The initial development of
scrapie lesions can be seen following intraocular
infection to be directly related to sequential
infection of connecting neuronal relays within the projections of the optic nerve. For example, intraocular
infection of VM mice with 22A virus produces lesions in the contralateral dorsal lateral geniculate nucleus (dLGN) and superior colliculus around halfway through the incubation period of about 360 days; the next lesions appear in the visual cortex, presumably as a result of the transport of
infection through the geniculo-cortical tract.

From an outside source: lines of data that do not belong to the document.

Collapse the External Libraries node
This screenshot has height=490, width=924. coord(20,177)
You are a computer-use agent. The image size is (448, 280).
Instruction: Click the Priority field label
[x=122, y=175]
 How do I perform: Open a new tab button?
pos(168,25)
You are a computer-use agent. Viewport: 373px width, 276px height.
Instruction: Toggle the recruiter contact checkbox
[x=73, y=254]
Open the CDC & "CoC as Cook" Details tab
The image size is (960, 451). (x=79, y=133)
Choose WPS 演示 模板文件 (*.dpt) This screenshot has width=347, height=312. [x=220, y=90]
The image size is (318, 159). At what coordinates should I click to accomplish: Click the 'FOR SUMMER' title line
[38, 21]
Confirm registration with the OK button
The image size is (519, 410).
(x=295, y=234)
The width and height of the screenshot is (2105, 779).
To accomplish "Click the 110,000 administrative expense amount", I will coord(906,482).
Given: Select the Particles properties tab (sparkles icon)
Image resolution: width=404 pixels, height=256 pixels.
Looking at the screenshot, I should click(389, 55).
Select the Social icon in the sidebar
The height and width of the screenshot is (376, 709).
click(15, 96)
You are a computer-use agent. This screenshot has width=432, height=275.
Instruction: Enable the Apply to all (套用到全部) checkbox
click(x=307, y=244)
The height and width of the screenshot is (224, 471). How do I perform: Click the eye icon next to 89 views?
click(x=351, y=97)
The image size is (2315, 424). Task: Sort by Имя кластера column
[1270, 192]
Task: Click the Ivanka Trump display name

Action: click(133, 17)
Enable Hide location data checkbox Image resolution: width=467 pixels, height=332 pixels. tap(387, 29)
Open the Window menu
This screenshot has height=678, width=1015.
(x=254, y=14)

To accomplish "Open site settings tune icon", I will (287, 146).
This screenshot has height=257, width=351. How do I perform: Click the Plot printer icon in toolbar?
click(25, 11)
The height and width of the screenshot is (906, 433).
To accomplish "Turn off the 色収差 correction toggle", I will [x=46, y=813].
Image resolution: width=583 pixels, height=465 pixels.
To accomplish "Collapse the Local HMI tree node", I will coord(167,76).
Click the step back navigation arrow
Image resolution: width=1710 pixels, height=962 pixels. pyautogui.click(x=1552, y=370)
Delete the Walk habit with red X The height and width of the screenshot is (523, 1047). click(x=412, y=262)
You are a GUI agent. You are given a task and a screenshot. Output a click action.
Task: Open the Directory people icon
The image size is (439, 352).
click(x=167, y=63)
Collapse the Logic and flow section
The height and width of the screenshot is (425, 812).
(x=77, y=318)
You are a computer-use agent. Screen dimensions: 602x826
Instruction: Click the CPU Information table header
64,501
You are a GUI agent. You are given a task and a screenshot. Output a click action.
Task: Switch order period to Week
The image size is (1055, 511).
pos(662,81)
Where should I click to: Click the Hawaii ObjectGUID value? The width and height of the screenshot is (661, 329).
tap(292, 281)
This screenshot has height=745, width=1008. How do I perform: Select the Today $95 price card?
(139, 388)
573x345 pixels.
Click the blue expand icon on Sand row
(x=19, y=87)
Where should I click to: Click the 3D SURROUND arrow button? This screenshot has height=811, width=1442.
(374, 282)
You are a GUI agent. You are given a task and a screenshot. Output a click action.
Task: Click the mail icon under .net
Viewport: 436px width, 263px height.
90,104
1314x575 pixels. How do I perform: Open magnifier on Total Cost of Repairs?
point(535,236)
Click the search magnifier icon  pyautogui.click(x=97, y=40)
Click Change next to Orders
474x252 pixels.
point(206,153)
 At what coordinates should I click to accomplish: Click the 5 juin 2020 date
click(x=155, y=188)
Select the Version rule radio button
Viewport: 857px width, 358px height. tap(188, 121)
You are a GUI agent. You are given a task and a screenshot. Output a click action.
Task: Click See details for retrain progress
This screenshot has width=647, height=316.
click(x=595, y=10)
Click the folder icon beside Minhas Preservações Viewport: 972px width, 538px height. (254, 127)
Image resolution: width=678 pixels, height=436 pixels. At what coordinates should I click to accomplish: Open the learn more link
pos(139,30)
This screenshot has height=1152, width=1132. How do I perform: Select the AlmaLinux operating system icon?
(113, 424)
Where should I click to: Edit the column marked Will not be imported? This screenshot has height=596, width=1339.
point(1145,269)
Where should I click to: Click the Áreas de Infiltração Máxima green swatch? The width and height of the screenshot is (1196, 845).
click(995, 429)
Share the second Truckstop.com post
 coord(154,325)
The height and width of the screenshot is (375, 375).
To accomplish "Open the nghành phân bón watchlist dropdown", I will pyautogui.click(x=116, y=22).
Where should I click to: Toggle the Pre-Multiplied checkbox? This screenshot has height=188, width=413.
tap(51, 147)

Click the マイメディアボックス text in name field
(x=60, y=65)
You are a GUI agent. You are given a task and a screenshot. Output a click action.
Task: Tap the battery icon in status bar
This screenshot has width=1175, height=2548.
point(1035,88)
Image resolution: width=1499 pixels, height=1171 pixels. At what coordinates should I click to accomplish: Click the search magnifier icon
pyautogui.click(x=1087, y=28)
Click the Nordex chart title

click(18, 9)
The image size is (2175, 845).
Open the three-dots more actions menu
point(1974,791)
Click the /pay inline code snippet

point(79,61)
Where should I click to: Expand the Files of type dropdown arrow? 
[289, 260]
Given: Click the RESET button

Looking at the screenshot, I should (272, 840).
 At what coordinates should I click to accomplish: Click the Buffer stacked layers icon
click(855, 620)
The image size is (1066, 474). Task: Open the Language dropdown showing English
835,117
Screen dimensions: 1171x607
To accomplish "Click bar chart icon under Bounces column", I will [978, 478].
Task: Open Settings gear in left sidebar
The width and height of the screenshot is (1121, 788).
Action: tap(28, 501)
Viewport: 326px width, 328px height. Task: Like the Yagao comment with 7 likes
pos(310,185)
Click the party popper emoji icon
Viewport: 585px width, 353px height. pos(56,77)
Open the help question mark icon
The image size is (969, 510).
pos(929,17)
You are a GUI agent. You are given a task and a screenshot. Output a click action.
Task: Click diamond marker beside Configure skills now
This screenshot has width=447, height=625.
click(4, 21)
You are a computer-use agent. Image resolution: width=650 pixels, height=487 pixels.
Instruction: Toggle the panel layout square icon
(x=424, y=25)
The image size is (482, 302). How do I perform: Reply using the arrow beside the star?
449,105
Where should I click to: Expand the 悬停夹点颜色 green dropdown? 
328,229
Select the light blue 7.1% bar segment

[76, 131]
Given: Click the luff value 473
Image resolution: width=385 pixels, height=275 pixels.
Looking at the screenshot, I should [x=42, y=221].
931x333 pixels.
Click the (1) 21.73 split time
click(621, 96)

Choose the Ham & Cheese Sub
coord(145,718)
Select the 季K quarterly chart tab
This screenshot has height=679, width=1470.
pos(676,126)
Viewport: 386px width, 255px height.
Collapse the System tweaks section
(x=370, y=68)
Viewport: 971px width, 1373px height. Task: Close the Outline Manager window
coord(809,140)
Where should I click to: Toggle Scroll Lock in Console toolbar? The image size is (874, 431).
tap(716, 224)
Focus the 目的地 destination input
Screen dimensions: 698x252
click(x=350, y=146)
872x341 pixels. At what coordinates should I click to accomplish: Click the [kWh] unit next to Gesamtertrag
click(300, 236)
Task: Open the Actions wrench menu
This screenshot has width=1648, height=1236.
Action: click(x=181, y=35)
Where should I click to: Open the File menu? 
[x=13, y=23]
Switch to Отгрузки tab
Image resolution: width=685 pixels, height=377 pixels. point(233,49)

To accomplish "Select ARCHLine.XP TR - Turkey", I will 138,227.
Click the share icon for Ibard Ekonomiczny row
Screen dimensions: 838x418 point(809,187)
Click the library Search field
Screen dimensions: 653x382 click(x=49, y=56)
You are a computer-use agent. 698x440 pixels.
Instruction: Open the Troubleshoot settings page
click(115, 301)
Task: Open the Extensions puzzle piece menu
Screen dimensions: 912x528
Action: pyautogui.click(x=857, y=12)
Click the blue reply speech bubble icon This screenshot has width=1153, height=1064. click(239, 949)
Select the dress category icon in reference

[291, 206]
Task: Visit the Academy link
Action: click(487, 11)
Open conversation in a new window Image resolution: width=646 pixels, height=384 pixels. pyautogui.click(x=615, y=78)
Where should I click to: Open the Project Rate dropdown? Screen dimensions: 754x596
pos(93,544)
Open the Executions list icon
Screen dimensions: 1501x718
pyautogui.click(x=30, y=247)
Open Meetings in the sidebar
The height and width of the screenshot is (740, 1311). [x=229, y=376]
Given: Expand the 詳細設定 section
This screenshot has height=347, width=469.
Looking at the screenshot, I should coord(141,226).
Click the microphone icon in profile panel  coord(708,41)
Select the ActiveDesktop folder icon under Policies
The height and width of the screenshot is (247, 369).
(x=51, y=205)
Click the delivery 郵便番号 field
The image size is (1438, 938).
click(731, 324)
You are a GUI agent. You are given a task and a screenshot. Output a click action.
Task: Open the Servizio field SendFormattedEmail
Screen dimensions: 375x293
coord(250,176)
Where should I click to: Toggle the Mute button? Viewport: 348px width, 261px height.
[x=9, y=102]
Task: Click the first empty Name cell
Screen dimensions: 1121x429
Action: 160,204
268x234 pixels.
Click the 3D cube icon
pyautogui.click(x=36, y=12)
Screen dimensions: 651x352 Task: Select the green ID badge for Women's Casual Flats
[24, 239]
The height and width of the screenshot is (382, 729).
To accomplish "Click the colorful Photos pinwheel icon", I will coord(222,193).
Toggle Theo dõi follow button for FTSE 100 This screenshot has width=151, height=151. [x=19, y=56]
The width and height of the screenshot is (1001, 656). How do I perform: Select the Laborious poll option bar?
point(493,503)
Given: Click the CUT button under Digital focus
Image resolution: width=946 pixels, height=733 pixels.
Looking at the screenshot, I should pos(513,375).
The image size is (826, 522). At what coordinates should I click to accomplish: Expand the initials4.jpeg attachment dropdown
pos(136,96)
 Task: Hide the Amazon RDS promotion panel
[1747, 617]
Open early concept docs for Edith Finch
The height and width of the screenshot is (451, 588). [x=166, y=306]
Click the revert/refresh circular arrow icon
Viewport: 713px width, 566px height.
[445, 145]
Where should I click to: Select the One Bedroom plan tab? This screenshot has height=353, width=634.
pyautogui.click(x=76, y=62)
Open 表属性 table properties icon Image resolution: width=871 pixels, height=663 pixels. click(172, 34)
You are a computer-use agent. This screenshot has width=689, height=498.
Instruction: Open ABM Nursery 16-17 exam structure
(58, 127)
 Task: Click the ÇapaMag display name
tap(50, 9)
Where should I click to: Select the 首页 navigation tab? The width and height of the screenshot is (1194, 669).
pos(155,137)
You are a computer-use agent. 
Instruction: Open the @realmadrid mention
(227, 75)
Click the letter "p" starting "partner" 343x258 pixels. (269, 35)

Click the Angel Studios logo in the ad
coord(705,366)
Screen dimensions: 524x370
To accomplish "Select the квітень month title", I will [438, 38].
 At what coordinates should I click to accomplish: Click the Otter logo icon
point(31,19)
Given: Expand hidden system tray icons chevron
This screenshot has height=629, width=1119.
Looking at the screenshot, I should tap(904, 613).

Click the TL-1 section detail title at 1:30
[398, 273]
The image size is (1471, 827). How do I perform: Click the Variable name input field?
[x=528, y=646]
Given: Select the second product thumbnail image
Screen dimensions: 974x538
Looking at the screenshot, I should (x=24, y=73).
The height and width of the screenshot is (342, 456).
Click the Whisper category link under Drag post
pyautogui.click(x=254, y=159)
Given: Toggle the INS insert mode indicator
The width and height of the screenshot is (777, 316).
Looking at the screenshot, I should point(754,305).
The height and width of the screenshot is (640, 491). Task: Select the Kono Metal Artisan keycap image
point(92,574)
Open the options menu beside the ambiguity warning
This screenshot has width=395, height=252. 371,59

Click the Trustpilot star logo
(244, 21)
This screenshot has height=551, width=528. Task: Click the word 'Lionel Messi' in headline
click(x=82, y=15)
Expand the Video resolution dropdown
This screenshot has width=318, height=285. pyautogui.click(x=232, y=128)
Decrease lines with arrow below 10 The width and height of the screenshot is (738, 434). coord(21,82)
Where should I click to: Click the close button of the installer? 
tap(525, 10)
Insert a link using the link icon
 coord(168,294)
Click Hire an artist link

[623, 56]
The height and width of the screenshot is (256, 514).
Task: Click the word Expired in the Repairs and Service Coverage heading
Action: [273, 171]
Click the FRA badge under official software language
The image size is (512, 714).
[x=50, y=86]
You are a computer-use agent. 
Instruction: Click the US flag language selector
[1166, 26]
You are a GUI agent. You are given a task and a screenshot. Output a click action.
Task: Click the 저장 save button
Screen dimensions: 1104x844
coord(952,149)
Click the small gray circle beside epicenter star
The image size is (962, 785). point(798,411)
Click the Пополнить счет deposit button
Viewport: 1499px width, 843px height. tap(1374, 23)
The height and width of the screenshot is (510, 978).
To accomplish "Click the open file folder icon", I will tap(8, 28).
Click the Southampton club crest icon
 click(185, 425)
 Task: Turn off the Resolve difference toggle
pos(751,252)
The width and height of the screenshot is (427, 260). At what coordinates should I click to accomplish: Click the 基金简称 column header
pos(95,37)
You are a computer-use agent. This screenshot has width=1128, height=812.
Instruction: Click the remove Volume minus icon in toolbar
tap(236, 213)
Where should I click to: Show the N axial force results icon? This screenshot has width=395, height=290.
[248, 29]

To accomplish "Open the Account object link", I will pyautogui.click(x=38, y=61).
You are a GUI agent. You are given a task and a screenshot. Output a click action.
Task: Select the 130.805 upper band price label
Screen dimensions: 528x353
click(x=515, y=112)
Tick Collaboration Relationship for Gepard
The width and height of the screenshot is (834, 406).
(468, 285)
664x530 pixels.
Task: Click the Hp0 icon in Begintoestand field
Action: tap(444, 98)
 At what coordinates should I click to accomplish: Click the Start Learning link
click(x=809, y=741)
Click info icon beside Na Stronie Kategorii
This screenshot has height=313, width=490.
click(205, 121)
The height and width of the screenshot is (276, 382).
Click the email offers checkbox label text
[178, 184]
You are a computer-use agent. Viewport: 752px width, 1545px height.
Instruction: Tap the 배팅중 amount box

Infection of the same strain of mouse with 87V virus produces similar lesions in the dLGN slightly later in the incubation period of about 440 days, although cortical lesions are never seen with this agent. Subsequent lesions with both strains of the virus occur symmetrically in sites which are recognised targets with other routes of
infection. Differences of this type provide the opportunity to relate levels of infectivity in sets of neurons directly to subsequent pathological changes. If the two murine
Sinc genotypes (
Sinc controls incubation period length) are compared after intraocular
infection with ME7 virus, the timing of the appearance of the first lesions is in proportion to the length of the incubation period; this may provide a means of identifying the action of
Sinc at a cellular level. Serial enucleation following
infection of the right eye with ME7 virus has shown that
infection takes between 7 and 14 days to reach the superior colliculus and initiate
infection via this pathway. This slow rate of spread of infectivity suggests that ME7 is carried in an anterograde direction by the slow rate of axonal transport.